**Problem to work on**. Pictures stay out. Extract the lines below from the first one through the line with "You are a computer-use", both included.

[Pixel coordinate grounding data]
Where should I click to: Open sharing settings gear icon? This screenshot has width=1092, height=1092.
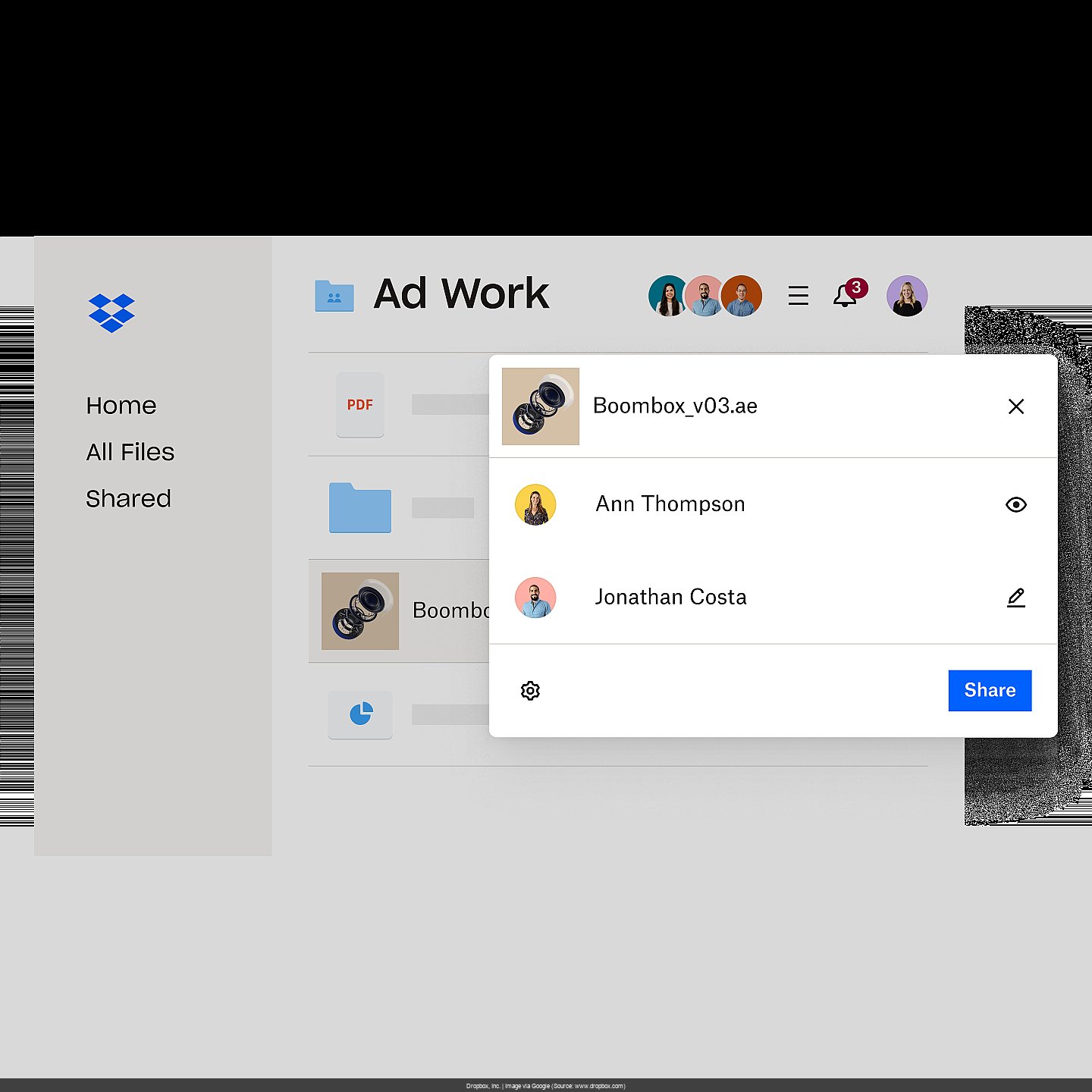click(x=530, y=691)
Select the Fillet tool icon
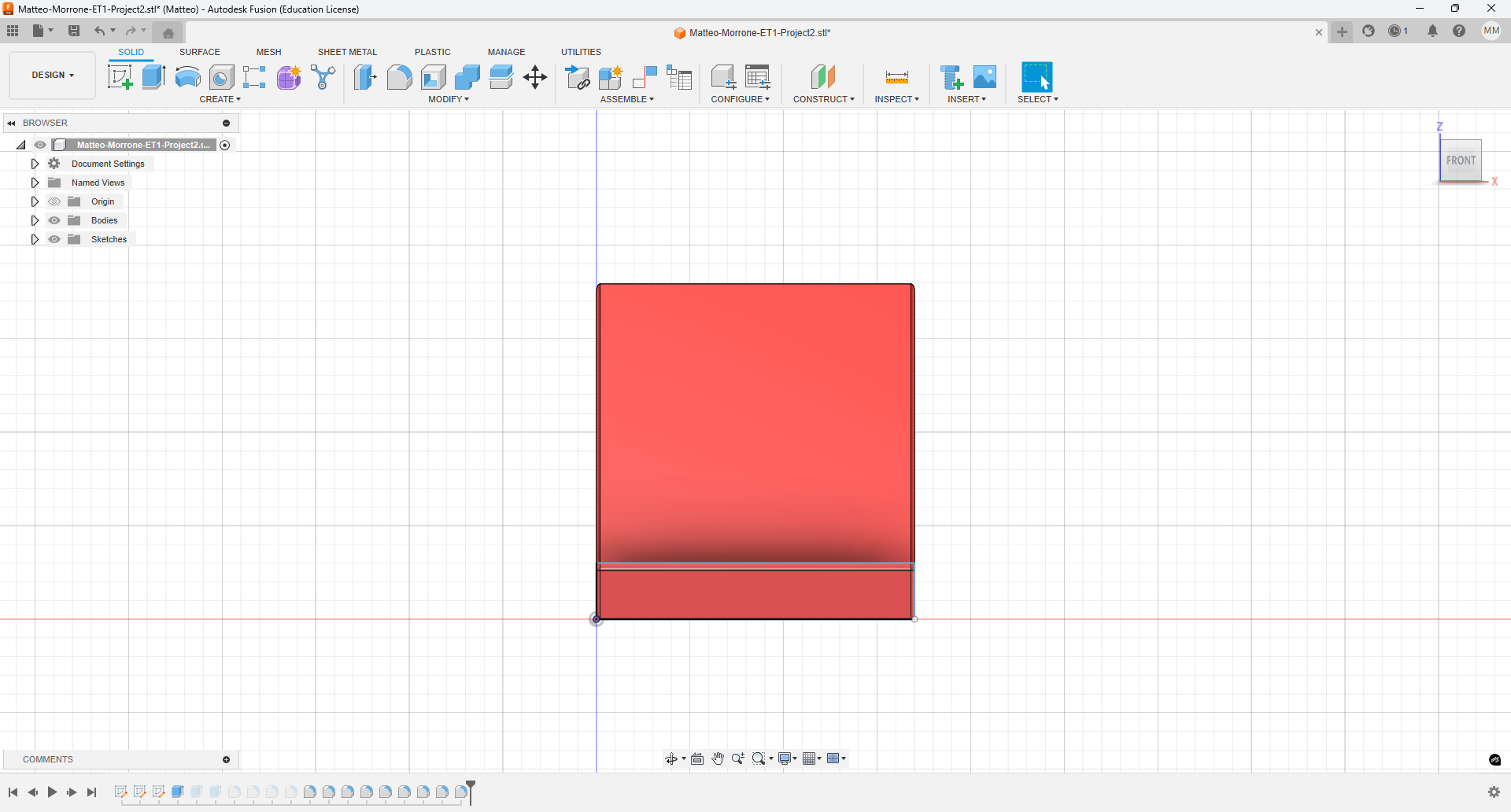This screenshot has height=812, width=1511. point(399,77)
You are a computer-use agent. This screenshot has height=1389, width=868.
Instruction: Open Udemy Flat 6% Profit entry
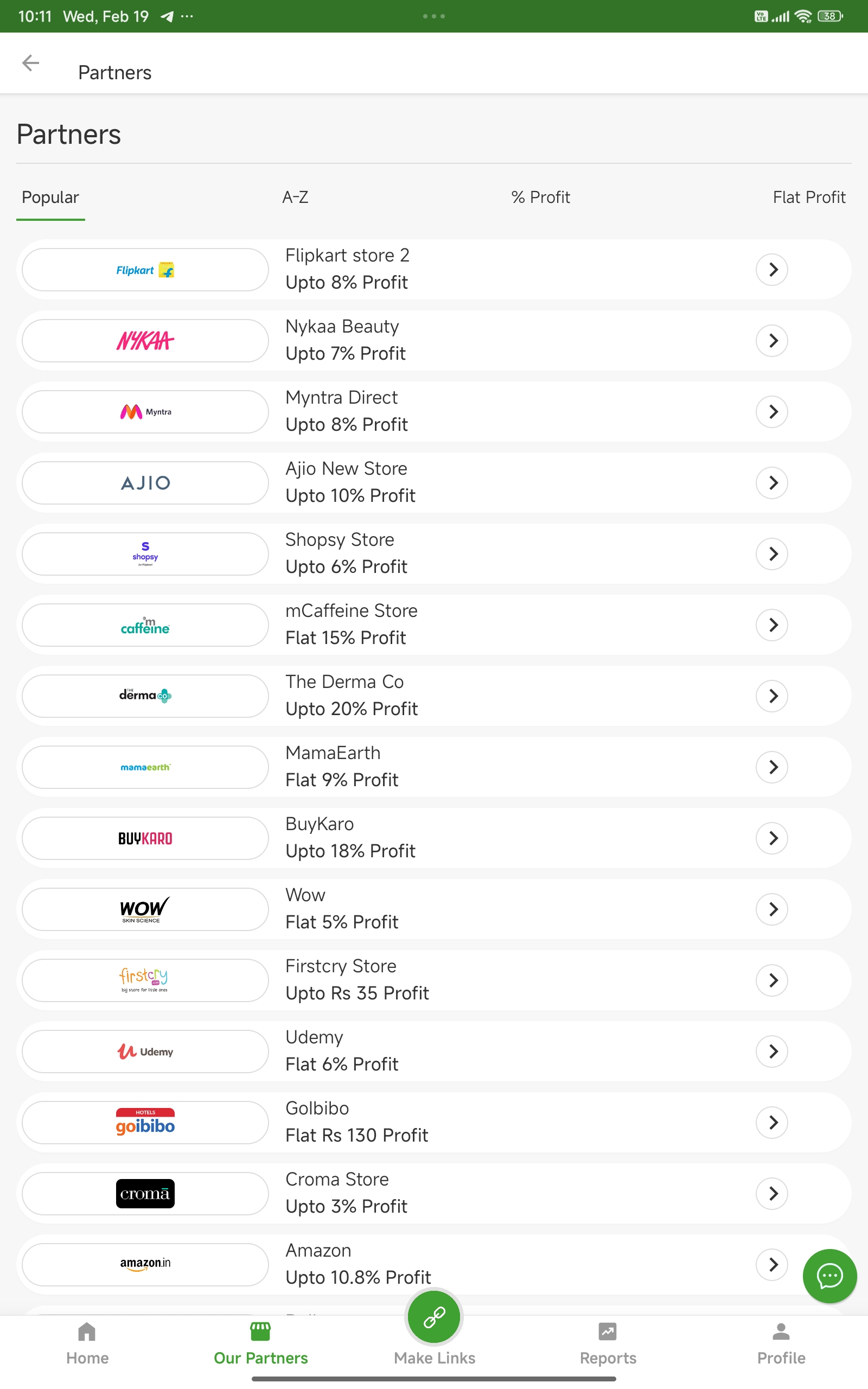pyautogui.click(x=434, y=1051)
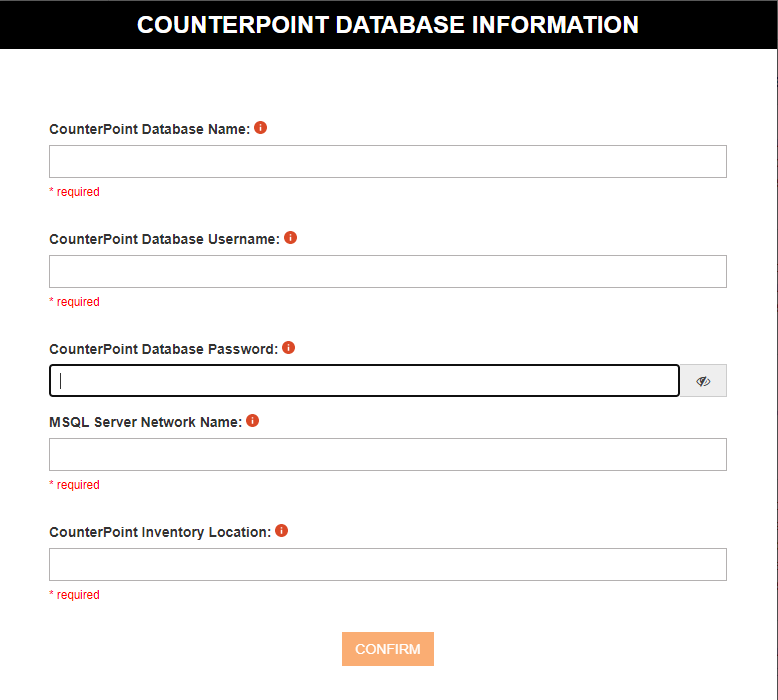
Task: Click into the CounterPoint Database Username field
Action: (x=388, y=271)
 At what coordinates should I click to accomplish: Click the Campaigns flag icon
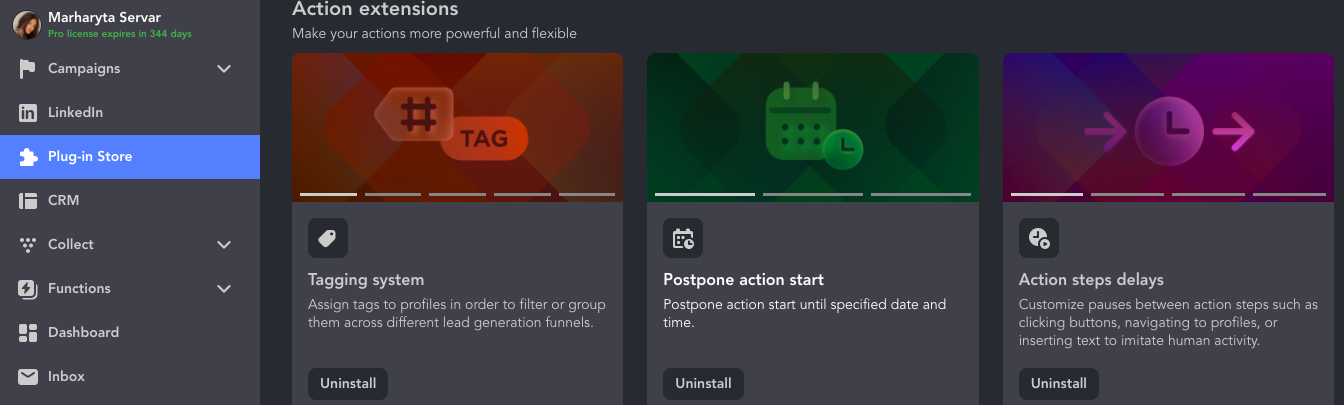click(28, 69)
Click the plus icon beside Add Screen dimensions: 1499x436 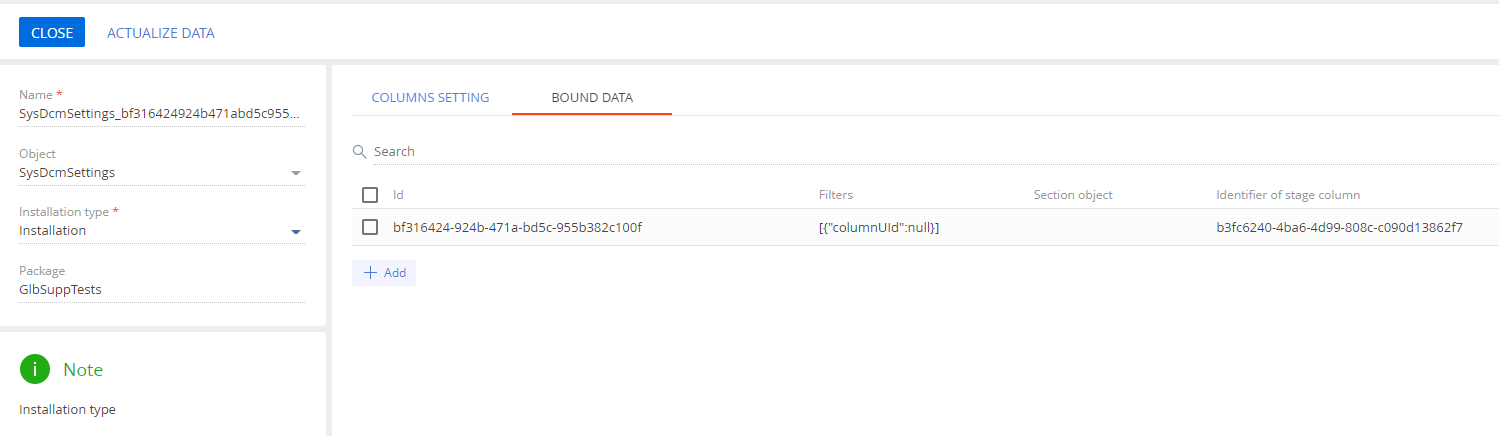point(370,273)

**Solved problem**.
Where should I click to: Open sharing settings gear icon? This screenshot has width=1092, height=1092.
click(x=530, y=691)
Select the Fillet tool icon
This screenshot has height=812, width=1511. point(399,77)
You are a computer-use agent. This screenshot has height=1389, width=868.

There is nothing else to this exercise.